Syngenta touts new soybean genetic process
By LARRY KERSHNER
AMES – Syngenta’s new operational research and advanced analytics programs is touted to speed up, with more accuracy and less research cost, soybean genetic developments.
Left unexplained during a Nov. 13 event in Ames, is how the investment savings may be realized for farmers who plant the seed.
Swiss-owned Syngenta, which has a major presence in North America, celebrated a major award at Iowa State University Nov. 13 calling for a math revolution in agriculture.
Attended by plant breeders, ag graduate students and college faculty at the Scheman Building on ISU’s campus, Syngenta officials explained how it has incorporated advanced analytics into its soybean breeding procedures with assistance from ISU faculty and others.
The team’s success won Syngenta the 2015 Franz Edelman Award for achievement in operations research and the management sciences in mid-April.
At the Nov. 13 event, Syngenta’s “Good Growth Through Advanced Analytics” presented in April for its award, was offered at the Scheman Building.

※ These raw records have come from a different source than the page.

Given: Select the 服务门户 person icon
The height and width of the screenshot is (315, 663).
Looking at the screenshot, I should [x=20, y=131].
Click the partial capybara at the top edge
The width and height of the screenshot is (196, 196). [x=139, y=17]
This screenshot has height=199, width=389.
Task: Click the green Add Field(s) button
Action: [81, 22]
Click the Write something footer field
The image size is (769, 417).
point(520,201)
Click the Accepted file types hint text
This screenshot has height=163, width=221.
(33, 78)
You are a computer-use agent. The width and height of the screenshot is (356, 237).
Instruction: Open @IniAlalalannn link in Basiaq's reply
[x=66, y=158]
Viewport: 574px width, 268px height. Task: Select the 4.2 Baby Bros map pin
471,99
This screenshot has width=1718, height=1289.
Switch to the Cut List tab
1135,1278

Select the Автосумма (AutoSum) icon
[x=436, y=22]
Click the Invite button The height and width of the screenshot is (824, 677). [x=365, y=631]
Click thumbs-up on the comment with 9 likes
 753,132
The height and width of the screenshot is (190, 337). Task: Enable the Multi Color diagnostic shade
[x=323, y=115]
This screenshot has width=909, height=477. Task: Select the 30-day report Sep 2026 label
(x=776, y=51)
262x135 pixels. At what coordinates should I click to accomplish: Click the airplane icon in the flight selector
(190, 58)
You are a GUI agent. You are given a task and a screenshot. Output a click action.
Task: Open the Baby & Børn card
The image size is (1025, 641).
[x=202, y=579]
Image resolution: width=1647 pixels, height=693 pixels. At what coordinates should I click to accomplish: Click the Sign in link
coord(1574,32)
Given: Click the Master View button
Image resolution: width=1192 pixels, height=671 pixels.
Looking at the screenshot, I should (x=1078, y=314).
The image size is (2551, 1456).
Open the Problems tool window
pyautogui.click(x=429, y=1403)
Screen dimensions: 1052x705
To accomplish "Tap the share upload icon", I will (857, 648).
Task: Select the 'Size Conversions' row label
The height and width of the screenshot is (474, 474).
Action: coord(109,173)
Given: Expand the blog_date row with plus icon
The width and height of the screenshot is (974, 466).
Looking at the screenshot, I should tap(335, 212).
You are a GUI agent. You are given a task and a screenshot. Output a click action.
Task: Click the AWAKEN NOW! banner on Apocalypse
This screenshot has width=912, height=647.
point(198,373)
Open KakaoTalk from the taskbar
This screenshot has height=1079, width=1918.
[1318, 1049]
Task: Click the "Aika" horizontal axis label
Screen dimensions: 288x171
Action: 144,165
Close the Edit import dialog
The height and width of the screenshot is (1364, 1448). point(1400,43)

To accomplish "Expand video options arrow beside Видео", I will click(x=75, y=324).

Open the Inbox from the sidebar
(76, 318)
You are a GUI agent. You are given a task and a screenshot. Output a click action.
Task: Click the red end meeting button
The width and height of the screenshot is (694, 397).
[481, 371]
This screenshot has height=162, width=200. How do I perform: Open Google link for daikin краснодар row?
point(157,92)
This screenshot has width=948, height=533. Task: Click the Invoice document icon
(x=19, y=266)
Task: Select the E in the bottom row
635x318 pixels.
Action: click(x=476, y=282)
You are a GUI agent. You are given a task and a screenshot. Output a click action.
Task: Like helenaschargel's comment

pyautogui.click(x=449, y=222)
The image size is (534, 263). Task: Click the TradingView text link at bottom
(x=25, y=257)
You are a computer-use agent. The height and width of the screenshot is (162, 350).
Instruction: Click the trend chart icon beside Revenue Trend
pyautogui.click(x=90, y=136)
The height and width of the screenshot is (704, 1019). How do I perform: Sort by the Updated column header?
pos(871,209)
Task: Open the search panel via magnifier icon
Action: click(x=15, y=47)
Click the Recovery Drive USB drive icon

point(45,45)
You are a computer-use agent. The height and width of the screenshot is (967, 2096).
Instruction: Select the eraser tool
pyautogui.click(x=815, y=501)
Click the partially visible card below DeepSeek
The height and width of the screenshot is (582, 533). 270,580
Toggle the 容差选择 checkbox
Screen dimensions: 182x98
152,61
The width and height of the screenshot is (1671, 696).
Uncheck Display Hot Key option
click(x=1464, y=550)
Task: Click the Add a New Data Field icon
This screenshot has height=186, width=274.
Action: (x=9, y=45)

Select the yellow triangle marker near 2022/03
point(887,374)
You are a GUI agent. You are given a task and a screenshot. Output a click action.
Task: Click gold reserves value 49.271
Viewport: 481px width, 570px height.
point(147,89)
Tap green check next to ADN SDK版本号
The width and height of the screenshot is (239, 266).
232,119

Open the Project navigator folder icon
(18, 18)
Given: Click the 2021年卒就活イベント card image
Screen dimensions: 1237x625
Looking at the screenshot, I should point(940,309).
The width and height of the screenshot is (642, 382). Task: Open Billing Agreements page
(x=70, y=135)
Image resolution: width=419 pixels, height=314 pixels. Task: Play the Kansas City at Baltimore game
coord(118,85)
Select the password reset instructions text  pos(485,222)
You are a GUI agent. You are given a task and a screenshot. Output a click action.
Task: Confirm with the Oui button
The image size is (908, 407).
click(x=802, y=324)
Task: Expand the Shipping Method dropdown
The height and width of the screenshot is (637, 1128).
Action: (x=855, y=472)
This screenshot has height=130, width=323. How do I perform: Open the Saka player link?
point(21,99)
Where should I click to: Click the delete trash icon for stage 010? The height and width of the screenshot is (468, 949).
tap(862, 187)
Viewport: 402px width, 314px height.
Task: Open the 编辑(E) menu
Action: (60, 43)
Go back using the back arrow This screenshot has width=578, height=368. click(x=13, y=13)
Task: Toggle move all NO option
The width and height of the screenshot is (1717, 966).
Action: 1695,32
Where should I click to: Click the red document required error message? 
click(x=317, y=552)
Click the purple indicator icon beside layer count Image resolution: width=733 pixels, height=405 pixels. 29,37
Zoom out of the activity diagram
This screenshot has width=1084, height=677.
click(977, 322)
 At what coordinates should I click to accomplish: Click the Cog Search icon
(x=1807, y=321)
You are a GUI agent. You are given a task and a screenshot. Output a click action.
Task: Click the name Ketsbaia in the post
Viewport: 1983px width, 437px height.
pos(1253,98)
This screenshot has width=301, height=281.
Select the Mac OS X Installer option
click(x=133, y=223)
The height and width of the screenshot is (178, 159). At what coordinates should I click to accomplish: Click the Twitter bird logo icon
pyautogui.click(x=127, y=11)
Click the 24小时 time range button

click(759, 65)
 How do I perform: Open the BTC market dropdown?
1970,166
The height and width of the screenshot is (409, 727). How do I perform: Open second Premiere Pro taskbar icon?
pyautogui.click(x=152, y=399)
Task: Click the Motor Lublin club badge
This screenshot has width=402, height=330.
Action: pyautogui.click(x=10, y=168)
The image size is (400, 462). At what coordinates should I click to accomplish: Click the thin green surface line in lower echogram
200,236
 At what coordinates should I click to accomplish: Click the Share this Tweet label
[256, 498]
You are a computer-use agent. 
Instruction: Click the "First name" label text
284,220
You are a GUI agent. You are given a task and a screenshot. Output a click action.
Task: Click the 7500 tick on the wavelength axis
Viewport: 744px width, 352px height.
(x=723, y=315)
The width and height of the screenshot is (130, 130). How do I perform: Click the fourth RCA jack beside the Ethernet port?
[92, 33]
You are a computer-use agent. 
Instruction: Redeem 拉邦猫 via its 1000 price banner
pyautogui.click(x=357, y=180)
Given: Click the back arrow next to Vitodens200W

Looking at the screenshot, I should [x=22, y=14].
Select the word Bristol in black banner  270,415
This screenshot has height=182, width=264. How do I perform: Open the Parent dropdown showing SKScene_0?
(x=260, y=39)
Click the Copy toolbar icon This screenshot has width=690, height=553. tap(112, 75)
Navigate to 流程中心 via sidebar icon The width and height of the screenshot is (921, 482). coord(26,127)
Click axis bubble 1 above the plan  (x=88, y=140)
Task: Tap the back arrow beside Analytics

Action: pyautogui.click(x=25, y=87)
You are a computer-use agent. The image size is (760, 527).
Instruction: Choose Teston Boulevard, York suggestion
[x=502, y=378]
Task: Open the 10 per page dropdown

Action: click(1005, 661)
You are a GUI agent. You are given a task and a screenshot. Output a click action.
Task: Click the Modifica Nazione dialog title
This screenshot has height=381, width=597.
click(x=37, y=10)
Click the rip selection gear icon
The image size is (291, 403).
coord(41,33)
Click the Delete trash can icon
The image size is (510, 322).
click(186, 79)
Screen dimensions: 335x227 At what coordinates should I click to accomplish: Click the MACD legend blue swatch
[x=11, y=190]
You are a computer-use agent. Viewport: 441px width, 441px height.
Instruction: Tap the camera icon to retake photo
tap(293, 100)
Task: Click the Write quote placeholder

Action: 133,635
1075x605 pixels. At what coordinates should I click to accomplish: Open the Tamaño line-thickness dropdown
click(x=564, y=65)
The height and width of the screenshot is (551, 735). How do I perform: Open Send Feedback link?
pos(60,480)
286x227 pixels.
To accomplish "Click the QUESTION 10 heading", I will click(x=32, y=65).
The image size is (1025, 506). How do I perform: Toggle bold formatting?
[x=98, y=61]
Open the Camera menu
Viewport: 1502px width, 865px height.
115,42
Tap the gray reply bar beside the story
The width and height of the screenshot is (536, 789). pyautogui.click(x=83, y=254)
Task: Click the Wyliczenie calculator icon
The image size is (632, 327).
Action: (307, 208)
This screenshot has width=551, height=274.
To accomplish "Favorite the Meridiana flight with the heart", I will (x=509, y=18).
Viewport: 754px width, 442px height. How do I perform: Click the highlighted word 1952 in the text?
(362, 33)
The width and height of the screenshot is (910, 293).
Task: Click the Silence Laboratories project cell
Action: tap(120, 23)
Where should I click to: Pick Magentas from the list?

The process is directed by computer computations of the vast amount of data involved in genetics, working through a host of possible breeding combinations, leading to more exact breeder for specific results. It eliminates guess work, the audience was told.
According to Joe Byrum, head of Syngenta’s soybean product development, a five-year overhauling how the company’s plant breeders approach new soybean genetics, led in 2014, a saving of $287 million in research development, and in a shorter time frame, than new genetics would have been put forth without the advanced analytics method.
When asked how Iowa farmers would benefit from this process, Byrum did not address seed costs, but said it gave farmers soybean products they can trust.
He compared the process to stepping onto an airliner
“No one doubts the plane’s ability to lift into the air,” Byrum said.
Travelers have confidence that the designers at Boeing knew their aeronautical analytics was exact, he said, and didn’t guess.
Birum said advanced analytics gives Syngenta a new way to compete and farmers can have confidence “that the transformation is robust, it will perform.
“We’ve integrated the technologies.
“This tool is about better analysis of the data, to make better decisions.”
According to Matt Dar, an ag biosystems engineer at ISU, and a member of the team, told Farm News that operational research and advanced analytics cannot work well for individual farmers and their operational management.
The data sets for a farm, Dar said, are too small.
OR and AA, he said, are for managing big data, such as genetic developments.
A speaker’s panel described big data in this context was described as data so big, it defies traditional analysis.
For example, during Syngenta’s presentation, the cross-breeding possibilities within each soybean’s 46,000 genes, is 1.16×10 to the 12th power. That a number with 130 zeros behind it.
Byrum said more powerful computers can sift through the data faster and present outcomes more efficiently, than simply planting more seed plots around the world.
Prior to OR and AA, creating a new soybean products through cross-pollination took six years, Birum said. Now, Syngenta’s process is a fraction of the time, with substantial research savings.
Syngenta couched its new processes as the effort to feed a fast-growing world population- 750 million every decade – without hurting the earth’s soils.
OR and AA have helped other companies become more efficient, Byrum said, but this is one of the first major efforts to bring AA into agriculture, specifically to soybean development.
U.S. soybean “exports are valued at $42 billion,” Byrum said, “and is the largest protein source for livestock and poultry in the world.”
Tracy Dubler, head of Syngenta’s soybean breeding, said environmental conditions – such as soil types and climate – are the biggest challenges in developing new soybean genetics.
The new AA computations can show which genetics will work when developing soybean with characteristics specific to a region or environmental condition.
The analysis adds anticipated cost of the development and the chances for success.
Byrum said AA can be applied to breeding other food crops, specifically naming apples, corn, sunflowers and watermelons.
Speaking to attending graduate students, Byrum said agriculture historically is not efficient in managing big data and a math revolution is required. “There’s no reason not to know the math, especially with the computing power we have now.”
“Most companies will not be able to function without operational research,” Byrum said. “It’ll be priceless for agriculture.
“Those who have the OR skills will be sought in ag.”